**Problem to work on**: Using the records that appear below, write out exactly the lines from the one with "Open the Support quick link" through the one with "This screenshot has height=360, width=285.", keeping both end lines.
■ ■ ■
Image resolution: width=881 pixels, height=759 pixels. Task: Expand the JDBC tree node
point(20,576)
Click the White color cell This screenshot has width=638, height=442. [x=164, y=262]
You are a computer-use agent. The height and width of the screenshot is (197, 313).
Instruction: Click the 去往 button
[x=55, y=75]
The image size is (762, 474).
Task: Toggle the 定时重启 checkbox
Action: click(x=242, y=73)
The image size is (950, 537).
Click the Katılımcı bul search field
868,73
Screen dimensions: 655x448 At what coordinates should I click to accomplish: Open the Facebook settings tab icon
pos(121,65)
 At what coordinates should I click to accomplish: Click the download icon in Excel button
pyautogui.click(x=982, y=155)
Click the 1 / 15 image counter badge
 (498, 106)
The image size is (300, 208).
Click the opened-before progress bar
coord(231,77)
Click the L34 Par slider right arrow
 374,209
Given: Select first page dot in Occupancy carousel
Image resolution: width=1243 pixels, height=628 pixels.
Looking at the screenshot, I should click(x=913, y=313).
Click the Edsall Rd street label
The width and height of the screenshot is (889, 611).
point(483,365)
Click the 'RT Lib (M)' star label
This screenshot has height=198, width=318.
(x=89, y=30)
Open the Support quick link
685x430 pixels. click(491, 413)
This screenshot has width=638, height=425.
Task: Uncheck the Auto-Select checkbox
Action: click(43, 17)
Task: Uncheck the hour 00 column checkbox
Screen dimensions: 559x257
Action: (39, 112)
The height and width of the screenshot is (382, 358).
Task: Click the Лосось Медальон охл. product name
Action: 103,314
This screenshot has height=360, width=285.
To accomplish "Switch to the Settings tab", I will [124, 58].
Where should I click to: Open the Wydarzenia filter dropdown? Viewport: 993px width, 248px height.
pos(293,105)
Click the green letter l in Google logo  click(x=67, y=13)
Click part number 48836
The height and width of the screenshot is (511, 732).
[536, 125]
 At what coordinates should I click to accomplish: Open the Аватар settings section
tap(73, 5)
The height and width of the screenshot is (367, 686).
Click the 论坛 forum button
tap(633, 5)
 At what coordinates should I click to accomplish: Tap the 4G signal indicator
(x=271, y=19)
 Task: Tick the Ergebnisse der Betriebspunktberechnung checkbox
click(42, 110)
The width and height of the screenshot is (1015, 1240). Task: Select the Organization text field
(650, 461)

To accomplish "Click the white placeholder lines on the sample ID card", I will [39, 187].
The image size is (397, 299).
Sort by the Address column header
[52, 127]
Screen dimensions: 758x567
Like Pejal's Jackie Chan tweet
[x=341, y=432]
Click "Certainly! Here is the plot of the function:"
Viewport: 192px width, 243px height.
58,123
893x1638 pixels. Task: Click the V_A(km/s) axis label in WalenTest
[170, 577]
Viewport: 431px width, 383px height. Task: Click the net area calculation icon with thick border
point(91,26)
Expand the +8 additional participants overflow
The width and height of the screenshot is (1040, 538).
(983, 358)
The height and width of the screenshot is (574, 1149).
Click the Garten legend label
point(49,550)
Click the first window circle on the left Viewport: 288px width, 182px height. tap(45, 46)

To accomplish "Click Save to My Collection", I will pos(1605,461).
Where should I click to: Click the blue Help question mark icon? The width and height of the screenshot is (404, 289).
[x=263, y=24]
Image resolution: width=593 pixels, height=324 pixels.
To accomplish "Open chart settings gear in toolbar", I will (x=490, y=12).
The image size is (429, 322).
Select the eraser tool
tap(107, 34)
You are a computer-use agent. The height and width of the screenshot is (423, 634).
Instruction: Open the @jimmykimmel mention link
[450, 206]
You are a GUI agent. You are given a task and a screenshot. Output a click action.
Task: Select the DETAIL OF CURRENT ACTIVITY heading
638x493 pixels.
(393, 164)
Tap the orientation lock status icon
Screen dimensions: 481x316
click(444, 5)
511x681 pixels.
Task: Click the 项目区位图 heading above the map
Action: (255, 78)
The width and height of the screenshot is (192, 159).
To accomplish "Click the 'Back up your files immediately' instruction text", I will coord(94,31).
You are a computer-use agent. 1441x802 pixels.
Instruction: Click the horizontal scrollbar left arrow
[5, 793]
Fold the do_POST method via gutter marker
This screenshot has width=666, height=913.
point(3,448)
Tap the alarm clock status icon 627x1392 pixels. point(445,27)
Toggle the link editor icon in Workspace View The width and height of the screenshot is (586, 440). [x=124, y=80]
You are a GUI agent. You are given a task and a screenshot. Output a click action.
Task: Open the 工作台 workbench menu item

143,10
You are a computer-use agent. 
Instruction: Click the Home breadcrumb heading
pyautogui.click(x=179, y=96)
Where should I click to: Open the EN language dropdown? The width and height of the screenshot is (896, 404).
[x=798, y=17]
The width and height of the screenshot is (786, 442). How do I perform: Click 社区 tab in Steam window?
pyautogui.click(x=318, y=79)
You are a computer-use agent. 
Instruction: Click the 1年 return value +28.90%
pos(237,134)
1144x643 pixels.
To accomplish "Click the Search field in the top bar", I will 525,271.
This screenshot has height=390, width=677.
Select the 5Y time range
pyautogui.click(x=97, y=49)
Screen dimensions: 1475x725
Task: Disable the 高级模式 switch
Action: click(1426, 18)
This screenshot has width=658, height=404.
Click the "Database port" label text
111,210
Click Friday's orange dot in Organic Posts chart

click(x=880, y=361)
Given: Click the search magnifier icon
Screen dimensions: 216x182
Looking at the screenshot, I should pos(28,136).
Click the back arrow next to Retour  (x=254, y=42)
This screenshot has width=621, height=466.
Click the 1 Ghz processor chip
■ ■ ■
**Result for this exercise**:
Open the Support quick link
685x430 pixels. click(491, 413)
This screenshot has width=638, height=425.
Task: Uncheck the Auto-Select checkbox
Action: click(43, 17)
Task: Uncheck the hour 00 column checkbox
Screen dimensions: 559x257
Action: (39, 112)
The height and width of the screenshot is (382, 358).
Task: Click the Лосось Медальон охл. product name
Action: 103,314
This screenshot has height=360, width=285.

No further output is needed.